Les Novos Baianos, vont eux essayer d’enclencher une transition, au sein même du tropicalisme, où, conscients des inégalités et de la situation du Brésil, ils vont chercher coûte que coûte à valoriser leur pays, et à promouvoir des valeurs comme la solidarité, tout en prenant en compte ces réalités, d’où le choix d’ Acabou Chorare. Cette idée de solidarité se retrouve également dans la façon dont leur album a été conçu. En effet, eux-mêmes appliquent ses principes en partageant tout : la nourriture, les tâches ménagères et leurs revenus sont placés dans un sac mis à disposition de chacun selon ses besoins. Lors de la réalisation de l’album, chaque membre évoque son opinion sur les morceaux qui sont en cours de réalisation. Il en va de même pour la production et le mastering, tout était composé par le groupe, dans la cour de leur maison, aux yeux de tous. Leur pochette, elle aussi, est représentative de cette vie communautaire. 
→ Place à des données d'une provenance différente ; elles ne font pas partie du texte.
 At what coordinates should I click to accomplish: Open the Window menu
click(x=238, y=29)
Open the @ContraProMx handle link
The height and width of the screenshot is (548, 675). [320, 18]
Il s’agit d’une table en bois réalisée par Pepeu Gomes. Les assiettes, verres, couverts et différents éléments présents sur la table sont une métaphore symbolisant la diversité des influences musicales et l’esprit communautaire du groupe. L’originalité de cette pochette leur valut le prix de la meilleure production graphique en 1972. Cet album, éminemment reconnu par la critique, sera consacré parmi les cent meilleurs albums de la musique brésilienne et pendant trente semaines consécutives, il fut premier dans les tops albums les plus écoutés de l’année 1971. 
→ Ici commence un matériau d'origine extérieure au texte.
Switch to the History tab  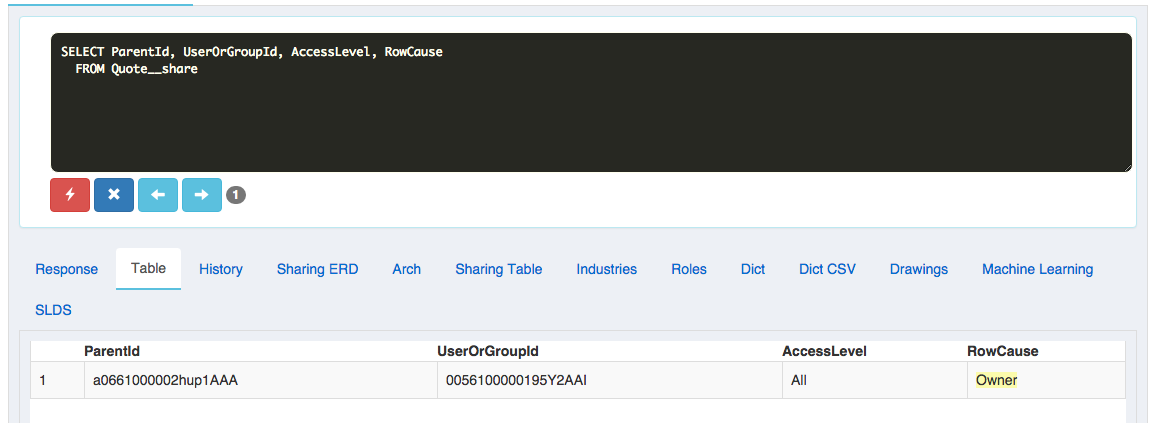[x=221, y=269]
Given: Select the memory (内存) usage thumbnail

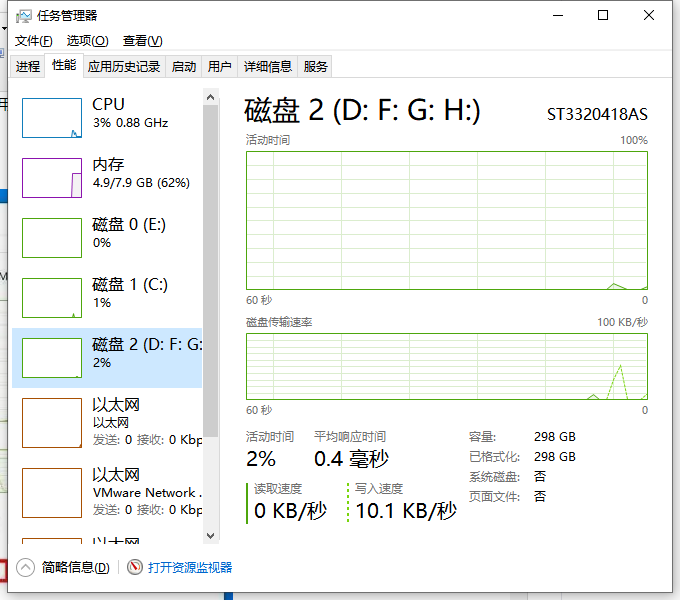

Déplacement à São Paulo : signature à Continental et début du déclin 

A la suite de cet album, c’est aussi dans le contexte de leur maison communautaire que le groupe va réaliser Novos Baianos F.C (en référence à leur groupe, semblable à une équipe de football) en 1973 avec la maison de disque Continental, basée à São Paulo. Après ce nouveau contrat, ils décident de se déplacer dans une propriété agricole de l’État de São Paulo. Puis, c’est également avec Continental qu’ils réaliseront leur quatrième album, à São Paulo, nommé Alunte, qui sera celui qui réalisera le moins de ventes. A partir de ce moment là le groupe est sur sa période de déclin même si entre 1974 et 1979, ils vont réaliser quatre albums : Vamos Pro Mundo, Caia na Estrada e Perigas Ver, Praga de Baiano et Farol da Barra.

À partir de 1973, avec la sortie de Novos Baianos FC, le groupe perd en popularité. L’un des principaux membres, Moraes Moreira, quitte le groupe, suivi par Pepeu Gomes, Baby do Brasil, et Paulinho Boca de Cantor, qui tous choisissent de poursuivre leurs carrières en solo. En 1979, le groupe finit par se dissoudre. Par la suite, il va se retrouver à plusieurs reprises  : entre 1997 et 1999 puis à partir de 2015, pour réaliser une série de shows. En 1997, les membres se regroupent tous et lancent le disque Infinito Circular. En 2009, au carnaval de Salvador de Bahia, ils se réunirent, lors du bloco de Salvador. Puis en 2015, ils annoncent se retrouver pour réaliser une série de concerts, cette même année, en 2016, en 2018 et 2019. Par la suite, c’est le décès à l’âge de 72 ans de Moraes Moreira le 13 avril 2020, qui foudroya le groupe.